Improving the security and actuation of wireless controlled microvalve

Abstract

A wireless microvalve would have a wide range of applications, including biomedical applications such as fertility control and nano-litre drug delivery. Arguably the most important aspect for such a device is a secure method to actuate the valve, such that it is not actuated through the spectrum of electromagnetic radiation already present in the surrounding environment. Additionally, many of the possible applications are sensitive to electromagnetic (EM) radiation so the device should be designed to only require the minimum amount of EM input to actuate the valve. To overcome this problem, we propose the use of a coded interdigital transducer (IDT) to respond only to a coded signal. For the wireless microvalve to be useful in biomedical applications, the IDT's response to a specifically coded RF signal must be much greater than its response to another coded RF signal, even if the two codes are very similar, i.e. improve the signal ratio of the device. In this research we demonstrate a number of code sequences that have a correlation function such that the peak response is unique and can be used to provide a high signal-to-noise ratio (SNR) surface acoustic wave.

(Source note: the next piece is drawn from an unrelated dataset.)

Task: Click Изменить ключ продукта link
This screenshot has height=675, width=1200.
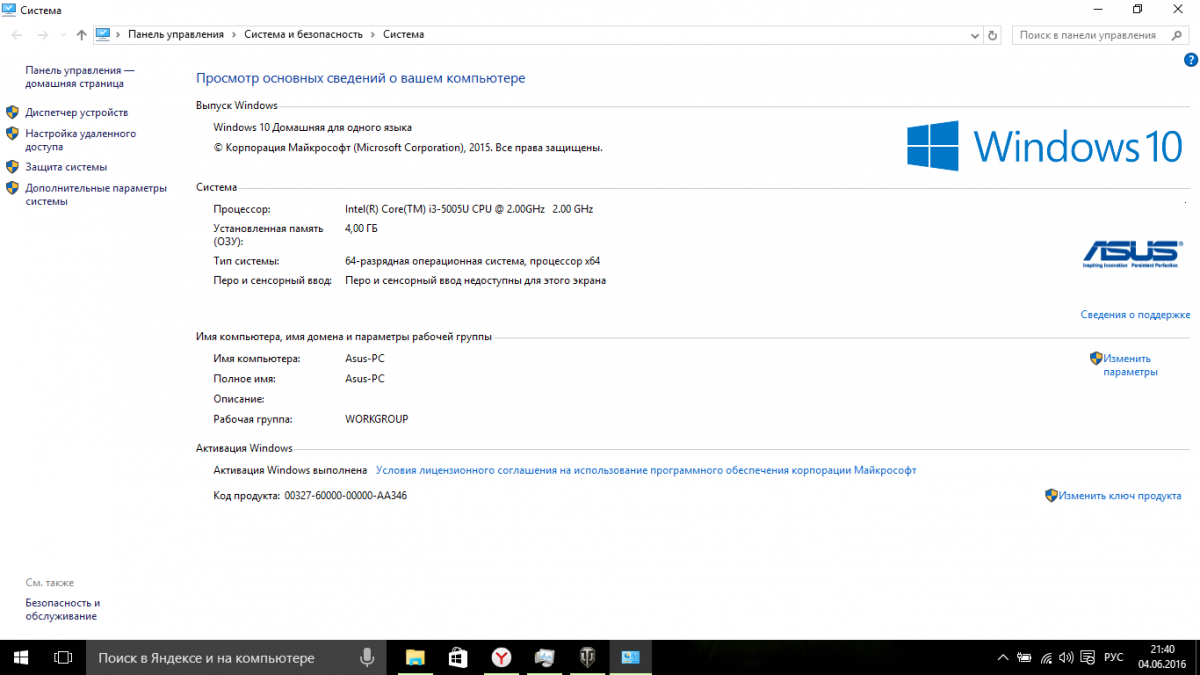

That results in a unique activation of the device when the interrogating RF signal code sequence matches the stored code sequence in the device. Also we will investigate the trade-off between the needed code length to ensure secure operation and the area constrain of the device within the context of biomedical application. For this purpose, the IDT is modelled as a pulse compression filter, which correlates the input signal with a stored replica.